_Stated task:_
Count the lines below that contain the string "Given", with uppercase and lowercase letters treated as distinct. Give only the number.

_Stored rows:_
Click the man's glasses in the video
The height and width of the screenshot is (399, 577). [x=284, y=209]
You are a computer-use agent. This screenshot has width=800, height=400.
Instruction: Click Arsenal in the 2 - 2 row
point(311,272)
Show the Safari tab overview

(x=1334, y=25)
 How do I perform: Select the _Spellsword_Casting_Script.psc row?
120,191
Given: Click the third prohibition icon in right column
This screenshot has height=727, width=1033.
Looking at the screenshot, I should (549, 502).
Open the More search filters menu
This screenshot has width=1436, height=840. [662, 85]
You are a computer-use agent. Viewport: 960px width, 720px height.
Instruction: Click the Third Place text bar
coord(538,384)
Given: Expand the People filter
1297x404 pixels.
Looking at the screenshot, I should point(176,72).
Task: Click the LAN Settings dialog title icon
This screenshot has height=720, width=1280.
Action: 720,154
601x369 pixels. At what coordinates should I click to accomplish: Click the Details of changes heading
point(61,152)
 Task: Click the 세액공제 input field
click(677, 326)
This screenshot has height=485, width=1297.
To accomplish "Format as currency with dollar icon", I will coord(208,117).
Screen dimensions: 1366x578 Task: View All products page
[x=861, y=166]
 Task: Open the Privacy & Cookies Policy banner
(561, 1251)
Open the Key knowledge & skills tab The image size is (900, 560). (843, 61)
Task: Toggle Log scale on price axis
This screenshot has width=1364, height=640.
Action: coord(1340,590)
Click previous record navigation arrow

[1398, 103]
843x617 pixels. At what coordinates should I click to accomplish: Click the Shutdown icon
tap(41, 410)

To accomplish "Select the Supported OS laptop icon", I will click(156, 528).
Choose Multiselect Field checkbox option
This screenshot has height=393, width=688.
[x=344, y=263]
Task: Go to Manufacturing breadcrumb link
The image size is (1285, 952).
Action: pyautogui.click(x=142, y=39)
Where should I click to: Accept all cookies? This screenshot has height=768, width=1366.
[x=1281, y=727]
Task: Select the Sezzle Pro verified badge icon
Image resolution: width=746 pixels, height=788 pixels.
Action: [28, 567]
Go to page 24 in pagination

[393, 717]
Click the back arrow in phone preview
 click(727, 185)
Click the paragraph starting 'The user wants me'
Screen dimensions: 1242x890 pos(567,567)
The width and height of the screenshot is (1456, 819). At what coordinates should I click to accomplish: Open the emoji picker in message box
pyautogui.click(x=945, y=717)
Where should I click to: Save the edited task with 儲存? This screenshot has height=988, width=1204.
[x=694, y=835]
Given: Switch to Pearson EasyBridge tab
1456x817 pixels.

_Output for this exercise:_
3